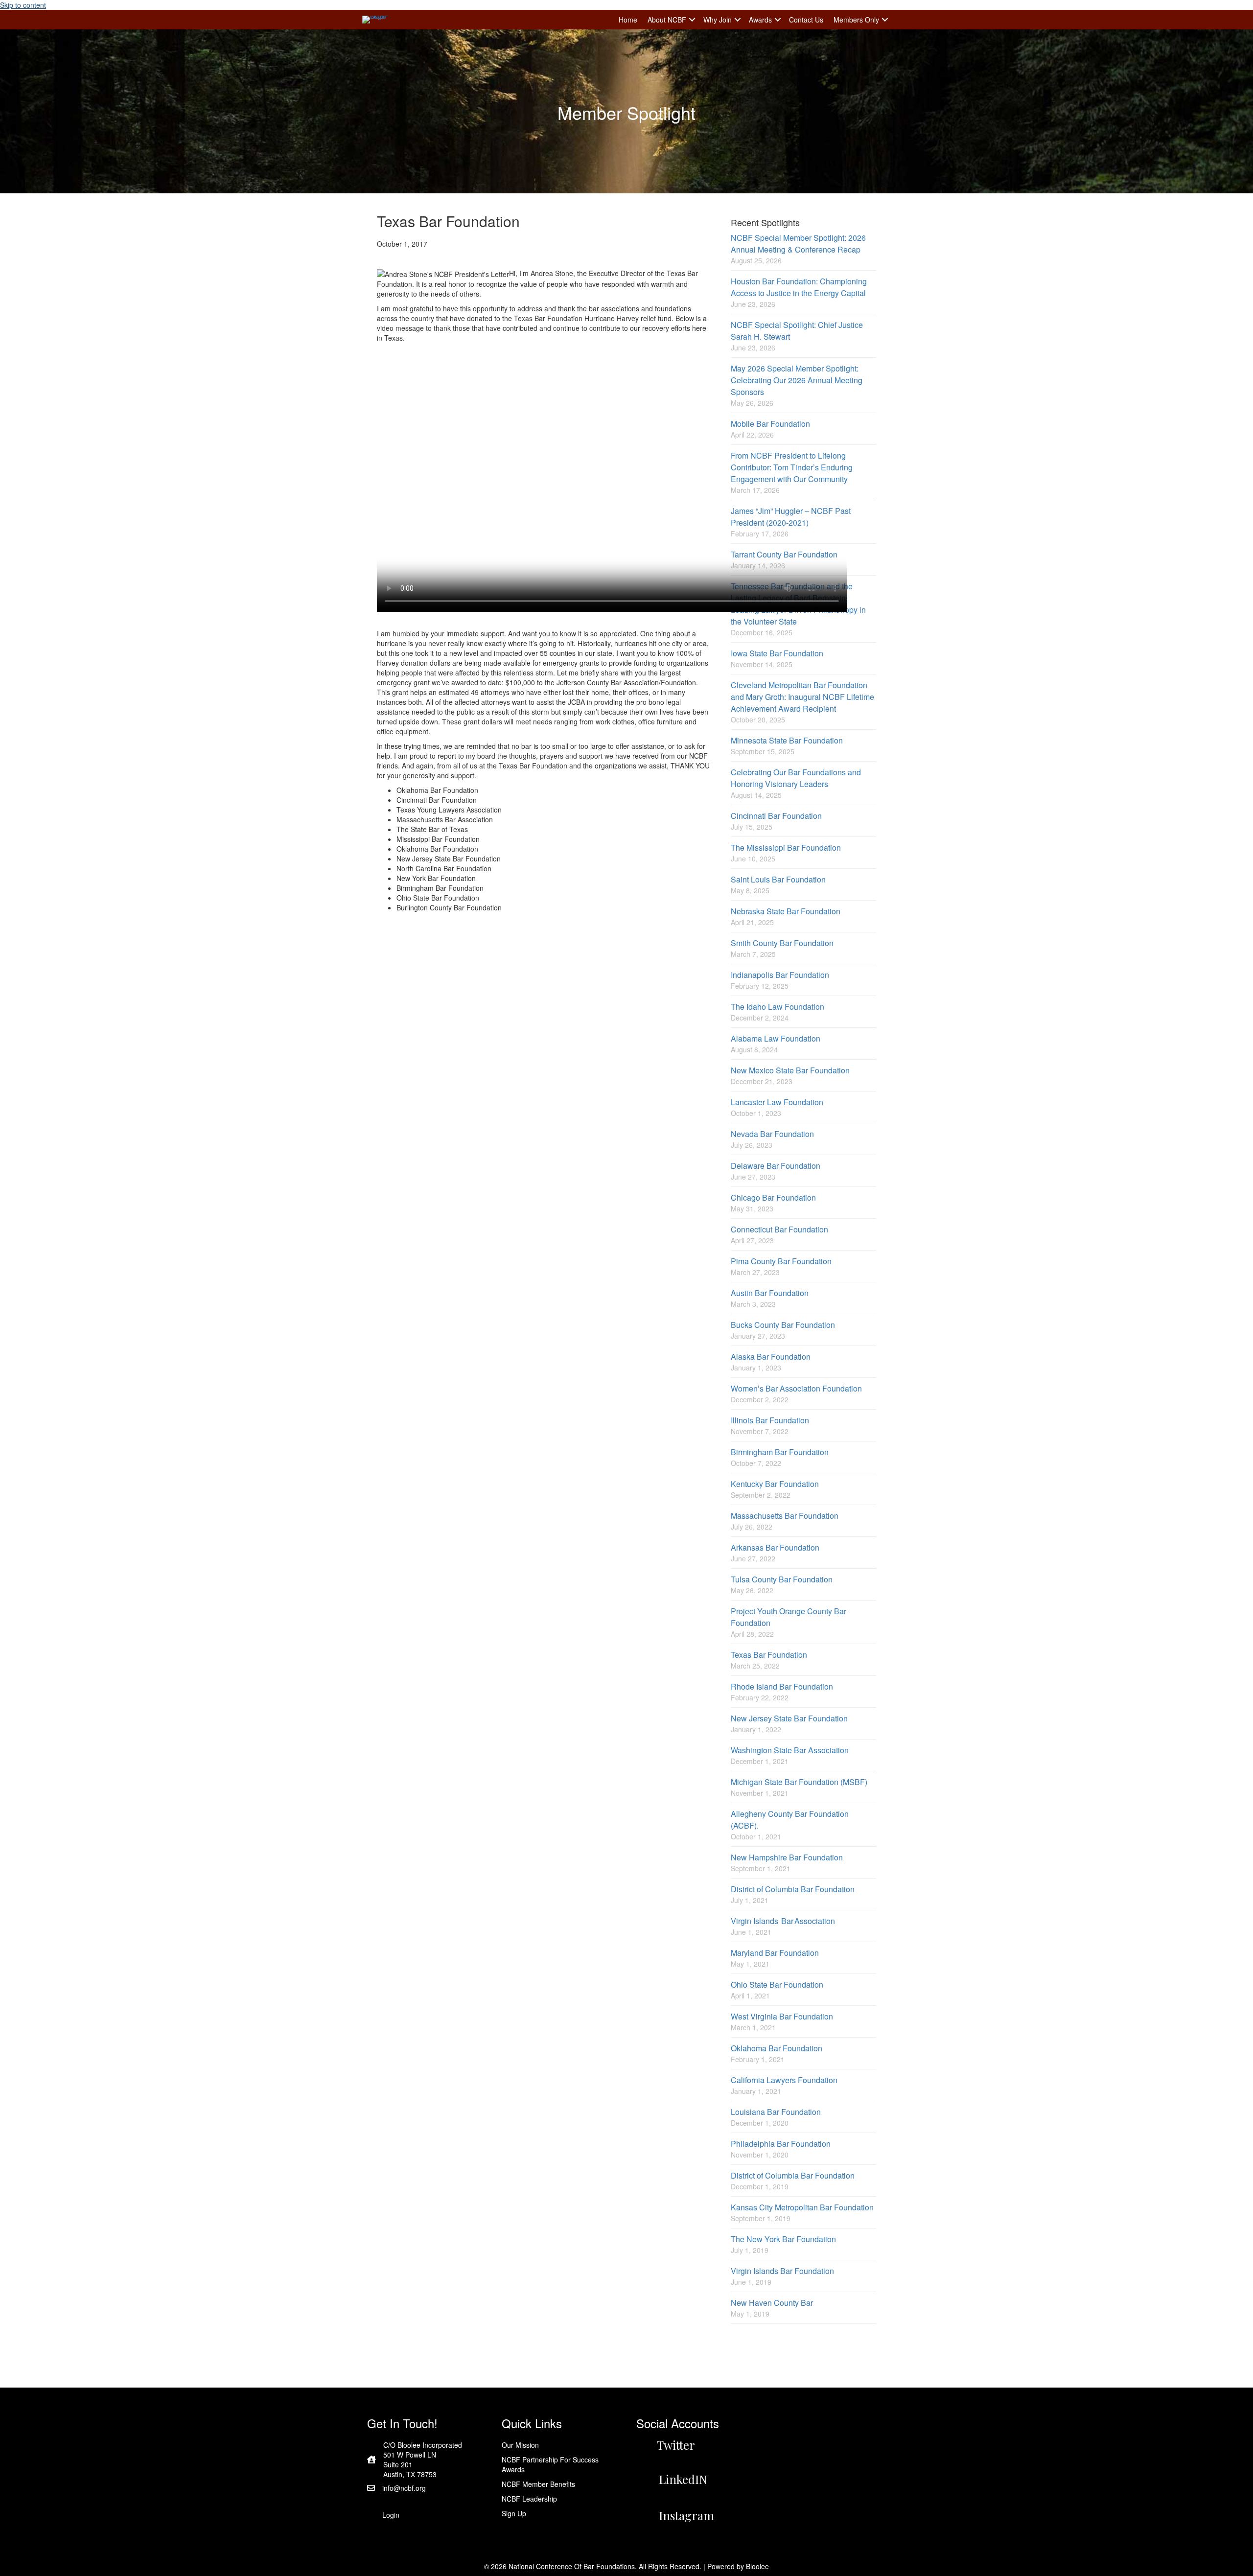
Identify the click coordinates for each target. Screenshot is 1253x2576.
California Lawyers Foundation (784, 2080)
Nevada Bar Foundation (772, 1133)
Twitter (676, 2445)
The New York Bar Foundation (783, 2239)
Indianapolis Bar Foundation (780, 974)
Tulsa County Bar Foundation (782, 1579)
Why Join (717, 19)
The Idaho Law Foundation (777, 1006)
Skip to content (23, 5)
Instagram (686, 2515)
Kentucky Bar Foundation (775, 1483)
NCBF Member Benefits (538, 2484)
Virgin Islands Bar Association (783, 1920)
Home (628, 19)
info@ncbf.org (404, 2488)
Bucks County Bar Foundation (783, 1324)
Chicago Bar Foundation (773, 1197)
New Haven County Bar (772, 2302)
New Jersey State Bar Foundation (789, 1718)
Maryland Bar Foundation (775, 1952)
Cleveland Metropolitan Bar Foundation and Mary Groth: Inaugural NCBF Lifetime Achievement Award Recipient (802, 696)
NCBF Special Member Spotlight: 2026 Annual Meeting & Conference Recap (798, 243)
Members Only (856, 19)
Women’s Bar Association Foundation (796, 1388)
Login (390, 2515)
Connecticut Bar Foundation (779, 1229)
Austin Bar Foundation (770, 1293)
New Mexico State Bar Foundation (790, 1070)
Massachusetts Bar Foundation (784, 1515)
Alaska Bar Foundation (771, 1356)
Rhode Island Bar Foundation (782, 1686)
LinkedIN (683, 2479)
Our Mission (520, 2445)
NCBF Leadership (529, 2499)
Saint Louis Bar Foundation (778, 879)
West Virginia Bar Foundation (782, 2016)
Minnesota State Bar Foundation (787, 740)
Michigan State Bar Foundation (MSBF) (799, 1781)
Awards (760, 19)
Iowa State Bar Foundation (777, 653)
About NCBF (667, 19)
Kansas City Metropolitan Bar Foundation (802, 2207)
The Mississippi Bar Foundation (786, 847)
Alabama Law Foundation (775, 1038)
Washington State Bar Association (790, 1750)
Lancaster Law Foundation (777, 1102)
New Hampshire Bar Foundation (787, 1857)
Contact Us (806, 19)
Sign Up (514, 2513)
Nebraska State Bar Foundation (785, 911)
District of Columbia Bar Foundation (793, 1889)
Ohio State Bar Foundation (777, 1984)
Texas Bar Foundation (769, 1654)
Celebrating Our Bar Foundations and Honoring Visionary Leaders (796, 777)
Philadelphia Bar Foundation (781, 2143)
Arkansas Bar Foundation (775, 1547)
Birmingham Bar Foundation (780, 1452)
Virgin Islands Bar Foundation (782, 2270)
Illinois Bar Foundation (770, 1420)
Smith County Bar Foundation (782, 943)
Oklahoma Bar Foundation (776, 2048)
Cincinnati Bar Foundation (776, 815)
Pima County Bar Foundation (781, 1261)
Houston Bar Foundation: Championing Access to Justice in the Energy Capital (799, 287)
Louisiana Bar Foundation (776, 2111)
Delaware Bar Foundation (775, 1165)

◇ ◇ ◇ ◇ ◇ ◇ ◇

**Required work:** A complete answer lists each line of the data that holds the word "County".

**Response below:**
Tulsa County Bar Foundation (782, 1579)
Bucks County Bar Foundation (783, 1324)
New Haven County Bar (772, 2302)
Smith County Bar Foundation (782, 943)
Pima County Bar Foundation (781, 1261)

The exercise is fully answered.